The word 'symbol' has gone on a journey from symbolon, a self-authenticating token of professed faith (one of the traditional Christian creeds), to a word you can always imagine has 'mere' in front of it and also implying a negation.

Eg. this bread is not His Body, it is merely symbolic of it.

Possibly therefore we could date the start of the draining of content from the symbol, to the mediaeval nominalism that enabled subversive questions about the Mass to be posed.

Bruce Charlton said...

@william a - Or, as I think the causality went; medieval nominalism was a response to the changing consciousness that - for the first time - enabled Men to distinguish the symbol from the thing. A false response, true; but it had not been possible before.

Bruce Charlton said...

Lucinda - Symbols, places, institutions... I have often found it painful, and inducing a lasting a sense of loss, to acknowledge that they have become ineffective - or even corrupted and inverted. Nonetheless, it is something that (it seems) must be done.

My name is Matt said...

The Harry Potter series is one that comes to mind when I think of inversion and perversion.

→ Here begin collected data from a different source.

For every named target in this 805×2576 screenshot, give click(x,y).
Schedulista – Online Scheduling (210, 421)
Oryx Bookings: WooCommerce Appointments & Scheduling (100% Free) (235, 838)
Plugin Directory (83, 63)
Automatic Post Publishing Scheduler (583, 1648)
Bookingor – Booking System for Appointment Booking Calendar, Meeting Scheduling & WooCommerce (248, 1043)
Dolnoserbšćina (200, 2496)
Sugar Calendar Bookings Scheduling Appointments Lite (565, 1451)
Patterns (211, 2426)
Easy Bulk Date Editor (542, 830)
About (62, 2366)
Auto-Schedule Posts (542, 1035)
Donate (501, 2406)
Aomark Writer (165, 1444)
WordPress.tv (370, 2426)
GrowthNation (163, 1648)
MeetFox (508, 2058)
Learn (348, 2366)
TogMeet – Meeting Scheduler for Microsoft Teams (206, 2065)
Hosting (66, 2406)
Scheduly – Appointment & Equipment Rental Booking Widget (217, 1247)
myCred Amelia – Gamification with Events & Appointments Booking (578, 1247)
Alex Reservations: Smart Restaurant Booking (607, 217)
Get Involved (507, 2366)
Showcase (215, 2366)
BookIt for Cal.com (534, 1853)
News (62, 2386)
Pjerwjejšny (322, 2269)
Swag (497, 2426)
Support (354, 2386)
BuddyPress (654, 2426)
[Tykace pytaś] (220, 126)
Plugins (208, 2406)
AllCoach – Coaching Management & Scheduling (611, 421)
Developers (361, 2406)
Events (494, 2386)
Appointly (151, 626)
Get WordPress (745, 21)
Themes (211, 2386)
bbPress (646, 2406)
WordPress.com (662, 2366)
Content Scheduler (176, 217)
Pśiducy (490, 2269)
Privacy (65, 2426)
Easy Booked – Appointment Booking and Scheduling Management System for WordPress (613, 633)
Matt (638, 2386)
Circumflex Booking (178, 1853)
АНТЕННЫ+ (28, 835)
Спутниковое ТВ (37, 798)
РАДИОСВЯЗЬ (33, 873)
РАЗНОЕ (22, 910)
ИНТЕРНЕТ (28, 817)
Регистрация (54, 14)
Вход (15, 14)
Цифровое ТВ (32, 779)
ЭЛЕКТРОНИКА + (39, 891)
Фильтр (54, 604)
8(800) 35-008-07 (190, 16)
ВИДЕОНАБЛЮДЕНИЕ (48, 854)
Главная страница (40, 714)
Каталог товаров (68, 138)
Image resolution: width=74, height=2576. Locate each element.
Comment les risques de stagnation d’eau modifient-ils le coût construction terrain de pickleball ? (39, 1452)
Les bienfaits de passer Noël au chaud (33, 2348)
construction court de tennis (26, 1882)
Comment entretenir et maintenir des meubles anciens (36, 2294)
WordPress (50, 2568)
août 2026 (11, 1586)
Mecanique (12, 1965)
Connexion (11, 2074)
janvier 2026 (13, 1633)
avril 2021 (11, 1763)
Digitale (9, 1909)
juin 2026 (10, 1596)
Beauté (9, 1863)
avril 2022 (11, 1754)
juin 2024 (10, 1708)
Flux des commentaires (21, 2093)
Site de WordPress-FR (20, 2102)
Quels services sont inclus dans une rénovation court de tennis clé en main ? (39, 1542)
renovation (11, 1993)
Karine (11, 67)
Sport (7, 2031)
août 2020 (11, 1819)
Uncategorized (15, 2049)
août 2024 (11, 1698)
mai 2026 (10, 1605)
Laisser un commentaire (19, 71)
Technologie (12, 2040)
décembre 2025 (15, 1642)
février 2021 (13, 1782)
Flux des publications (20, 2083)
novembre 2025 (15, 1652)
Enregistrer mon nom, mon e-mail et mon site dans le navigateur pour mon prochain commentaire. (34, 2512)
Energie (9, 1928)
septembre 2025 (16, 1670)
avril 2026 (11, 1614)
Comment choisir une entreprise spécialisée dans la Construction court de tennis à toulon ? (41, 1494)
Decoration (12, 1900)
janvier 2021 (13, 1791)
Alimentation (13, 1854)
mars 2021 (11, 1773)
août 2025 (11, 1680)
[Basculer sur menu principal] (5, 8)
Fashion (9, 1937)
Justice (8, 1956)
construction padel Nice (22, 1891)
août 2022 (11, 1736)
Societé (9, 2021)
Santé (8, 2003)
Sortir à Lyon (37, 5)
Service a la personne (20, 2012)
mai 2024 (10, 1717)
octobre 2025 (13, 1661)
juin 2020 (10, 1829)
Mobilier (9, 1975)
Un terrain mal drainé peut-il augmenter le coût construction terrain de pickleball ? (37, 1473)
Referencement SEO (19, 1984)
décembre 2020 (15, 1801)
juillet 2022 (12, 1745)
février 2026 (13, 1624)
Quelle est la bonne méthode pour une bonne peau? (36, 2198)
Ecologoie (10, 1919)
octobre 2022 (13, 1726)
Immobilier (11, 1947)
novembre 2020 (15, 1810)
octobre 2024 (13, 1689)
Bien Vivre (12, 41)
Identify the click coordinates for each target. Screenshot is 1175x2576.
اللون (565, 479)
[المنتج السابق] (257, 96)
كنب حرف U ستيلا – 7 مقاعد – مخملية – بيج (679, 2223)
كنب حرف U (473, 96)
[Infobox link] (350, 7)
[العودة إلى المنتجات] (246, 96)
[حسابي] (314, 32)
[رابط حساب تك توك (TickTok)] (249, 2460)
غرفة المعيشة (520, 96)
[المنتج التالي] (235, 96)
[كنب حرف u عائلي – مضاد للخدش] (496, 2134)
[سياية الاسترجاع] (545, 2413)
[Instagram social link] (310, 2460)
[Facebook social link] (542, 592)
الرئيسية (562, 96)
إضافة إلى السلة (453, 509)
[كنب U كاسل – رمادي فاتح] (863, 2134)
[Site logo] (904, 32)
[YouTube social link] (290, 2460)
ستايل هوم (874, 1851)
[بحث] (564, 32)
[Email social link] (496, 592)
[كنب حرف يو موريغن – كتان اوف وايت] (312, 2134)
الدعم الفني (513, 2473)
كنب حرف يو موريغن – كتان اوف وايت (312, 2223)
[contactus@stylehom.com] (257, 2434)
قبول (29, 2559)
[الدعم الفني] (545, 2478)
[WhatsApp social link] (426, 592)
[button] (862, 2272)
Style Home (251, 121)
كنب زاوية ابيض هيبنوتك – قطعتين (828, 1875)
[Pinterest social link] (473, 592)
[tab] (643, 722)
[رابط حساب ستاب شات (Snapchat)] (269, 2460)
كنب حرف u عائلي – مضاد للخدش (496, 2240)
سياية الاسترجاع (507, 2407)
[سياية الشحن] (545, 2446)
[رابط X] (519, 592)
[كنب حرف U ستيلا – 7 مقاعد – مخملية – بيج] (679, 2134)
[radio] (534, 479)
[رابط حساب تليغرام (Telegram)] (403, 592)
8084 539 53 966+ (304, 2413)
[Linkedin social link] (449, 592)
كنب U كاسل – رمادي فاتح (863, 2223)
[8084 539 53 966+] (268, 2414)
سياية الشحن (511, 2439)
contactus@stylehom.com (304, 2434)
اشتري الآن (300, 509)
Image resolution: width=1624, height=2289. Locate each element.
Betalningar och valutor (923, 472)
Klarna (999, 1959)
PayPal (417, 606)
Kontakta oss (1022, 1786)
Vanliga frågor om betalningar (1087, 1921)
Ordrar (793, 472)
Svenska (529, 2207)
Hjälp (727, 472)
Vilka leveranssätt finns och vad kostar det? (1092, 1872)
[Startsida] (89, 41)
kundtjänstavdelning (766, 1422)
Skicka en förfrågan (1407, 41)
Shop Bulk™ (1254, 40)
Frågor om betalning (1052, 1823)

Going back through the books always leaves me with a warm glow, while watching the movies leave a foul aftertaste best described as akin to the Taint on saidin from the wheel of time series.

The movies manage to perfectly bring to life "the world" while ignoring and sometimes inverting "the spirit" of the world. And the way it's subtle and clever!

Bruce Charlton said...

@Matt - Very true. Most of the HP movie series was just at the level of ingenious but trivial entertainment, and could have been the accidental result of spiritually insensitive people. But the Deathly Hallows was subverted/ inverted deliberately - as it would have to be (from their POV), so saturated by Christian symbolism, and even allegory, is the original.

The actual climax of the book - the final duel, the last 'discussion' between Harry and Voldemort, focused on Riddle's need for 'remorse', and that it could save his souls even at this very last moment (ie 'remorse' = repentance) was simply deleted! - at the price of making irrelevant nonsense of the main 7-books worth of plot - and, in filmic terms, completely messing-up the climactic and crucial battle.

This showed me that any price was worth paying in order to ensure that no Christian element - even by implication - would be detectable.

So stupid and inept when about its evil work, yet brilliantly moving in the c. 20 minute passage from Snape's death to Harry's death - with (as I recall) only the jarring note of Sirius wittering about people living-on in 'the heart' (pointing at the heart - yuk!) to spoil near-perfection of movie-craft.